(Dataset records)

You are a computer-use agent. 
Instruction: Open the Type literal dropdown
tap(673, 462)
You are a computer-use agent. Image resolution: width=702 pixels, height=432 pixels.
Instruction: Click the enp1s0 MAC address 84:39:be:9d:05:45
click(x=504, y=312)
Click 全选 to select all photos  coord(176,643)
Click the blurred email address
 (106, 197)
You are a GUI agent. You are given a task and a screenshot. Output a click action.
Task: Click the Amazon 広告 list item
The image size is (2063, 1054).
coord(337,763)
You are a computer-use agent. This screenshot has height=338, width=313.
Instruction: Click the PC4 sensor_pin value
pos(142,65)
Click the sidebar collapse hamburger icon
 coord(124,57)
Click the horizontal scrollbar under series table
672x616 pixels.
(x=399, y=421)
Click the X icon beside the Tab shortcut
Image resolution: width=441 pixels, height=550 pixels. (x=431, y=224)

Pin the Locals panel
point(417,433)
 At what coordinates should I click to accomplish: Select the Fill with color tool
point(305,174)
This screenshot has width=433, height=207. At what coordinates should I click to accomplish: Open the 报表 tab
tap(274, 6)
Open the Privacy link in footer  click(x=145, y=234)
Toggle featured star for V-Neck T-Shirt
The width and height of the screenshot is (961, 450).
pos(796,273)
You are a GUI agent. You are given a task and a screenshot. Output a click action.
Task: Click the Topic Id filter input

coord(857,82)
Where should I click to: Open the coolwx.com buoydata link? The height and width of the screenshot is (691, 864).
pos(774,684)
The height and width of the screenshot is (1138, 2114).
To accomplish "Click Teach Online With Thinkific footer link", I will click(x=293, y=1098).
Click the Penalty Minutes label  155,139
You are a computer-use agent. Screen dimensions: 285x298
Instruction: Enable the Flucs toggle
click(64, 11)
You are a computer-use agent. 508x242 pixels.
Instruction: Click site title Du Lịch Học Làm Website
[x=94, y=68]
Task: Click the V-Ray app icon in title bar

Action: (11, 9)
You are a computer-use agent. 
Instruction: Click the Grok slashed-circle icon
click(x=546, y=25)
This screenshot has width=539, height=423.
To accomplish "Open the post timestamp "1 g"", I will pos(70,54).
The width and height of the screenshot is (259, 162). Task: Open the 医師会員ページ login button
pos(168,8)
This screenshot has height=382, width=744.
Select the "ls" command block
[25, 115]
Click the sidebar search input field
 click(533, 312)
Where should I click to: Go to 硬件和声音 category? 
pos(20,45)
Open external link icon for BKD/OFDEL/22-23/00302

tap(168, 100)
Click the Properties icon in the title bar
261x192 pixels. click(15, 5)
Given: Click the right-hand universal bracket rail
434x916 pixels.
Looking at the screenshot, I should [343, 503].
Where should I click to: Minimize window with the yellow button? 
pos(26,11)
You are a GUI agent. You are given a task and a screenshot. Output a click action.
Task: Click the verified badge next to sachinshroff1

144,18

- **Given instruction**: Please reproduce all of the data above line for line, without changing anything.

- **Exercise output**:
You are a computer-use agent. 
Instruction: Open the Type literal dropdown
tap(673, 462)
You are a computer-use agent. Image resolution: width=702 pixels, height=432 pixels.
Instruction: Click the enp1s0 MAC address 84:39:be:9d:05:45
click(x=504, y=312)
Click 全选 to select all photos  coord(176,643)
Click the blurred email address
 (106, 197)
You are a GUI agent. You are given a task and a screenshot. Output a click action.
Task: Click the Amazon 広告 list item
The image size is (2063, 1054).
coord(337,763)
You are a computer-use agent. This screenshot has height=338, width=313.
Instruction: Click the PC4 sensor_pin value
pos(142,65)
Click the sidebar collapse hamburger icon
 coord(124,57)
Click the horizontal scrollbar under series table
672x616 pixels.
(x=399, y=421)
Click the X icon beside the Tab shortcut
Image resolution: width=441 pixels, height=550 pixels. (x=431, y=224)

Pin the Locals panel
point(417,433)
 At what coordinates should I click to accomplish: Select the Fill with color tool
point(305,174)
This screenshot has width=433, height=207. At what coordinates should I click to accomplish: Open the 报表 tab
tap(274, 6)
Open the Privacy link in footer  click(x=145, y=234)
Toggle featured star for V-Neck T-Shirt
The width and height of the screenshot is (961, 450).
pos(796,273)
You are a GUI agent. You are given a task and a screenshot. Output a click action.
Task: Click the Topic Id filter input

coord(857,82)
Where should I click to: Open the coolwx.com buoydata link? The height and width of the screenshot is (691, 864).
pos(774,684)
The height and width of the screenshot is (1138, 2114).
To accomplish "Click Teach Online With Thinkific footer link", I will click(x=293, y=1098).
Click the Penalty Minutes label  155,139
You are a computer-use agent. Screen dimensions: 285x298
Instruction: Enable the Flucs toggle
click(64, 11)
You are a computer-use agent. 508x242 pixels.
Instruction: Click site title Du Lịch Học Làm Website
[x=94, y=68]
Task: Click the V-Ray app icon in title bar

Action: (11, 9)
You are a computer-use agent. 
Instruction: Click the Grok slashed-circle icon
click(x=546, y=25)
This screenshot has width=539, height=423.
To accomplish "Open the post timestamp "1 g"", I will pos(70,54).
The width and height of the screenshot is (259, 162). Task: Open the 医師会員ページ login button
pos(168,8)
This screenshot has height=382, width=744.
Select the "ls" command block
[25, 115]
Click the sidebar search input field
 click(533, 312)
Where should I click to: Go to 硬件和声音 category? 
pos(20,45)
Open external link icon for BKD/OFDEL/22-23/00302

tap(168, 100)
Click the Properties icon in the title bar
261x192 pixels. click(15, 5)
Given: Click the right-hand universal bracket rail
434x916 pixels.
Looking at the screenshot, I should [343, 503].
Where should I click to: Minimize window with the yellow button? 
pos(26,11)
You are a GUI agent. You are given a task and a screenshot. Output a click action.
Task: Click the verified badge next to sachinshroff1

144,18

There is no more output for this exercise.